— What to work on —
Repeat, exactly and alone, every line from the line that contains "Task: Click the format painter icon" to the end of the entries.

▬▬▬▬▬▬▬▬▬▬

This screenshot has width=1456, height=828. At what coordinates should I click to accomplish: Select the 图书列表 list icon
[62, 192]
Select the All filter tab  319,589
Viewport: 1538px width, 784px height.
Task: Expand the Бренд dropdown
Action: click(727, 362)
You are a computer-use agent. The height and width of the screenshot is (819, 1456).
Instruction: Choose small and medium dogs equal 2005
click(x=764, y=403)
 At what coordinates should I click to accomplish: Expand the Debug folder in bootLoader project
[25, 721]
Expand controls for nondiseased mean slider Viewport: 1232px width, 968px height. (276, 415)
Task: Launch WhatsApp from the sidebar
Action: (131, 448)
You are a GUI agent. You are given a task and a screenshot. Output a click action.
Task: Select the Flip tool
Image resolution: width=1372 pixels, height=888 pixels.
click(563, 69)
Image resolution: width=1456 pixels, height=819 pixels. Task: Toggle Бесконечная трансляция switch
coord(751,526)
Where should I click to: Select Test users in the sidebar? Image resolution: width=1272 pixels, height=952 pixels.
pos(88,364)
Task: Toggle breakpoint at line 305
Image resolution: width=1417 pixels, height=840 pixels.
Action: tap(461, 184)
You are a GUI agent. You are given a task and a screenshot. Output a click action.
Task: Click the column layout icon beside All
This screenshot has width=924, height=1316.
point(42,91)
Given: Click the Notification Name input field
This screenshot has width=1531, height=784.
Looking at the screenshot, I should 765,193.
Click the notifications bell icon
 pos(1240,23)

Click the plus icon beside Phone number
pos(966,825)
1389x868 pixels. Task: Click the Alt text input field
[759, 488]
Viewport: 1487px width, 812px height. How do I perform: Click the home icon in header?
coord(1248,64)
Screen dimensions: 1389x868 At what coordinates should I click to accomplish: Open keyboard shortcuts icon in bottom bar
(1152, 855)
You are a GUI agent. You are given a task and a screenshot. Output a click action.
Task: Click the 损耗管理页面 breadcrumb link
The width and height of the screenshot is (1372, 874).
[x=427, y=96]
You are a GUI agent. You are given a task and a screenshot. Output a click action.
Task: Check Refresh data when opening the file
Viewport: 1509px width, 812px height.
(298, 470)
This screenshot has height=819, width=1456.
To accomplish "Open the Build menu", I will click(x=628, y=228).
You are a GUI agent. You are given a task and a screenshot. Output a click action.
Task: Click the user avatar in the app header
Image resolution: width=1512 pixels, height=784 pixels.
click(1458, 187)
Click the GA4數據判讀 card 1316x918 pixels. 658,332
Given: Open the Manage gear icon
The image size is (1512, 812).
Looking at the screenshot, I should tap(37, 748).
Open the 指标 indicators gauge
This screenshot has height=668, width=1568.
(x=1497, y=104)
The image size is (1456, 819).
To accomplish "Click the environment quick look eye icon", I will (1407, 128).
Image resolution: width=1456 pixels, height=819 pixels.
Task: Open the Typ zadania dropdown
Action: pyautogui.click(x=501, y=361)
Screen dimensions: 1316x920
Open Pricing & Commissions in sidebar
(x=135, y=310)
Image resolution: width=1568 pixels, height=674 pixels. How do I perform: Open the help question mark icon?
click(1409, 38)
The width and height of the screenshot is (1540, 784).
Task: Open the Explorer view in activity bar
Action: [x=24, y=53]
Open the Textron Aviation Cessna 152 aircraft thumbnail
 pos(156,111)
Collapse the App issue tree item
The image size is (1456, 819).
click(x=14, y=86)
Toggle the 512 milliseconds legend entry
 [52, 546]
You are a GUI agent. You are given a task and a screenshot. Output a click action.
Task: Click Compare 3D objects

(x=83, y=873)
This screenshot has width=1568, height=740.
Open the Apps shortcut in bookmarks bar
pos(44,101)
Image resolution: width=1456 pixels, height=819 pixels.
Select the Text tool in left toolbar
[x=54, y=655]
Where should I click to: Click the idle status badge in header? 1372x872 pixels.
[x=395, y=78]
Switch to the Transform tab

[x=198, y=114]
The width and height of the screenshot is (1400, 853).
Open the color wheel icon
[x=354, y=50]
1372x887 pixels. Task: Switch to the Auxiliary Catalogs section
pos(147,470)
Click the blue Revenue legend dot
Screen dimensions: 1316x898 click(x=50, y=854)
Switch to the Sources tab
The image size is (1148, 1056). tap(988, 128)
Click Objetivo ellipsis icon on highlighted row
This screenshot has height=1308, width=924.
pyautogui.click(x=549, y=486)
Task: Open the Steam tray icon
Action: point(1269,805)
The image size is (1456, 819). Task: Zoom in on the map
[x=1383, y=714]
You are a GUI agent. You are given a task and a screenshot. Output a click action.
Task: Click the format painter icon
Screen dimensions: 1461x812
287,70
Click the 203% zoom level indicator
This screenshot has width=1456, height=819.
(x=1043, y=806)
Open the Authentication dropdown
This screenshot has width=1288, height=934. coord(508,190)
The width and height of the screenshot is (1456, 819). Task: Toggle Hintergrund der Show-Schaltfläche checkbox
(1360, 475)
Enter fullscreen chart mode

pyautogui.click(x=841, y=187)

▬▬▬▬▬▬▬▬▬▬

— Written solution —
Task: Click the format painter icon
Screen dimensions: 1461x812
287,70
Click the 203% zoom level indicator
This screenshot has width=1456, height=819.
(x=1043, y=806)
Open the Authentication dropdown
This screenshot has width=1288, height=934. coord(508,190)
The width and height of the screenshot is (1456, 819). Task: Toggle Hintergrund der Show-Schaltfläche checkbox
(1360, 475)
Enter fullscreen chart mode

pyautogui.click(x=841, y=187)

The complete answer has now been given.